The job had been lucrative, as far as Lamar was concerned, because it usually required fifty, sometimes sixty, hours per week. He had made $25,000 during the previous year, he said contentedly. But the trash-collecting company had decided not to renew its contract with Labor-4-U, and as an employee of a day-labor agency, he was not entitled to jobless benefits. Now he was working with the likes of me.
Also on the crew was Jamal, a young man in his late twenties or early thirties whom I knew from Automax outings. He was one of the hot-rodders, when his hands weren’t fiddling with his hair. He wore it in a style of thousands of twists, or ties, which he reviewed or revised constantly. It was a nervous habit, I suppose—better than smoking anyway.

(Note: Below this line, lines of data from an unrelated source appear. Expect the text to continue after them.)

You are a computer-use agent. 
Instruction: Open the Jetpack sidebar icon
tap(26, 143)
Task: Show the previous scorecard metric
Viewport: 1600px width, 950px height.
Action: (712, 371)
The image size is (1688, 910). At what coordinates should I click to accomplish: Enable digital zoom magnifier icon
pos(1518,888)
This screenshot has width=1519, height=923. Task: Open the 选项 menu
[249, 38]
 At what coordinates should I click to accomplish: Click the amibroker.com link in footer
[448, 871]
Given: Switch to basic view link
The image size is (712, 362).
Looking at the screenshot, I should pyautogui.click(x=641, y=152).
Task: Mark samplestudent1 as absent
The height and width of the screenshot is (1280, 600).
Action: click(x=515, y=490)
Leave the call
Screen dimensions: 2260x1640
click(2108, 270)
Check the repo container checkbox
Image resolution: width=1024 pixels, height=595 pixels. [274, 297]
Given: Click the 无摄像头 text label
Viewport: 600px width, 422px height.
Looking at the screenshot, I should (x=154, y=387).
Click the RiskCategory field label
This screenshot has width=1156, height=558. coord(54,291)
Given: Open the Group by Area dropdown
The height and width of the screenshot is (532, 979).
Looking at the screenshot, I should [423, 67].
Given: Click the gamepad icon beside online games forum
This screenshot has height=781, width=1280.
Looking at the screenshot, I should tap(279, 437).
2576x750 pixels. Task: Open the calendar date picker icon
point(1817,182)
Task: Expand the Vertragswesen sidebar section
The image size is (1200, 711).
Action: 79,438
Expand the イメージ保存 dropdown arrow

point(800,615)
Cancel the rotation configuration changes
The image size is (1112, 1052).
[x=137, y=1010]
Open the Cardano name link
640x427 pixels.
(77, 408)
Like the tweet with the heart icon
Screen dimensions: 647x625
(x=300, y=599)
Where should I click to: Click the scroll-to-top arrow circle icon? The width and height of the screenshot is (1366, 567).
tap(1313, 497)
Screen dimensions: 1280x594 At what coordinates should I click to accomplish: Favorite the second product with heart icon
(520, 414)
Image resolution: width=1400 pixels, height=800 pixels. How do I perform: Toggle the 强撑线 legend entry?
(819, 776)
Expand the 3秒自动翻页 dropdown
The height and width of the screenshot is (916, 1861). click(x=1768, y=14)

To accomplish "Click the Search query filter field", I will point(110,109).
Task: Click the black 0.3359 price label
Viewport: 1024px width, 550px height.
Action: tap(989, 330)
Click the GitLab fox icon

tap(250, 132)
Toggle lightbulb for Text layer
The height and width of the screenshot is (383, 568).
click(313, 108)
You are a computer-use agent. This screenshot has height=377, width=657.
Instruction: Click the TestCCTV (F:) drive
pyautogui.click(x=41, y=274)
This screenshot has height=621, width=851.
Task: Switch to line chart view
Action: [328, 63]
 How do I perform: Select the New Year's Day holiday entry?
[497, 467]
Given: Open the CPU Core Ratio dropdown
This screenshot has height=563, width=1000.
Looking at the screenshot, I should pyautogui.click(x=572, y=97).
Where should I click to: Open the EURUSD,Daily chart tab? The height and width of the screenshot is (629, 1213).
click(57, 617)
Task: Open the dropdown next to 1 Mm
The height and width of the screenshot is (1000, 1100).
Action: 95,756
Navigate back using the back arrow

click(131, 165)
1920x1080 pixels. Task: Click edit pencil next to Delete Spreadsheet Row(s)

A third member of the crew was a husky white in his forties. The ticket was his first at the labor hall. The day before, he told me, he’d been working as a volunteer at a charity thrift shop, discharging a community-service sentence for driving while intoxicated.
About 8:15 a cream-colored rental van drove by, followed by an 18-wheeler, slowly and cautiously navigating down the narrow campus street. We followed the truck.
The van parked. Six young men piled out. They were fresh-faced and tousle-headed. Five were white, one black. One of the whites wore a gray T-shirt whose back bore the legend “Supervisor.” The other T-shirts said “Installer.” It was summertime. They wore short pants.
We greeted them, but they merely nodded. They didn’t have time to bother with us yet. The 18-wheeler was backing into an even narrower street, lined by cars, parallel-parked on one side. The boys waved and whistled for fifteen minutes while the trucker wrestled with his rig. Its long trailer was a tight fit.